The reckoning that Weinstein and others of his ilk have faced is necessary and gratifying. But the longer this has gone on, the less it has looked like a righteous round-up of rogues and the more like a witch hunt by people who are determined to take down every man who ever looked at a woman the wrong way. Last Saturday, front and center on the New York Times website was an article claiming that fashion photographer Bruce Weber had subjected male models to “unnecessary nudity and coercive sexual behavior.” One of the models said Weber had grabbed his equipment: “We never had sex or anything, but a lot of things happened. A lot of touching. A lot of molestation.”
The same article accused another photographer, Mario Testino, of subjecting male models to “sexual advances that in some cases included groping and masturbation.” I don’t know anything about Testino, but what I’ve seen of Weber’s oeuvre over the years consists largely of pictures that, oozing eroticism, seem to document the placid interludes in the midst of pansexual orgies.

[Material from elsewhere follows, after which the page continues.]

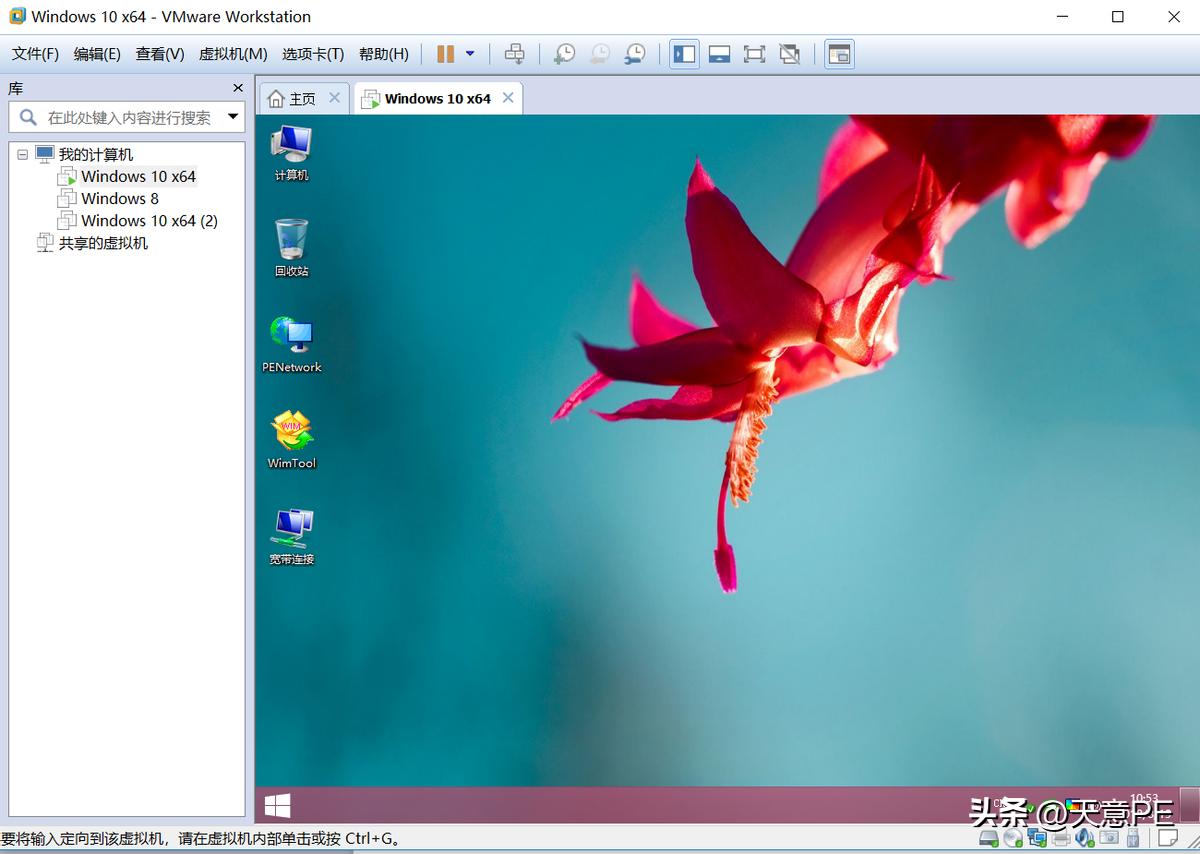Toggle the library sidebar view button
This screenshot has height=854, width=1200.
685,54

In other words, these models should have had a good idea of what they were getting into. As grown men, in any case, they were perfectly capable of saying no, of pushing away the hand of a photographer two or three times their age (Weber is now 71), and, if necessary, of simply putting on their clothes and walking away.
Clearly, it was time for a backlash. In fact, one had already begun. Back in mid November, Masha Gessen warned in the New Yorker that the unmasking of predators was turning into a “sex panic” that drew no line between rape and rudeness. On January 5, a week before publishing the Weber piece, the Times ran an op-ed in which Daphne Merkin criticized “the reflexive and unnuanced sense of outrage that has accompanied this cause from its inception” and the lack of discrimination that had led the “vague and unspecific” charges against some men to be lumped in with the more serious and substantiated accusations leveled against others. On January 12, Andrew Sullivan chimed in, claiming that a new McCarthyism was underway. Two days later, at City Journal, Heather MacDonald asked: “How long will it be before feminists demand the return of chaperones?”
But the most headline-grabbing part of the backlash was an open letter published in Le Monde on January 9. Written by five prominent Frenchwomen and signed by over 100 other prominent Frenchwomen, including legendary actress Catherine Deneuve, it began: “Rape is a crime. But trying to pick up someone, however persistently or clumsily, is not – nor is gallantry an attack of machismo.”
While the Weinstein scandal had “sparked a legitimate awakening” about sexual violence, it had now devolved into a “witch hunt.” To make it a crime to “touch a woman’s knee, try to steal a kiss, talk about ‘intimate’ things during a work meal, or send sexually-charged messages to women who did not return their interest” doesn’t “empower” women, they wrote, but reduces them to a protected class. It’s one thing to denounce “abuses of power,” another to encourage “a hatred of men and sexuality.” In short: “the freedom to say ‘no’ to a sexual proposition cannot exist without the freedom to importune.”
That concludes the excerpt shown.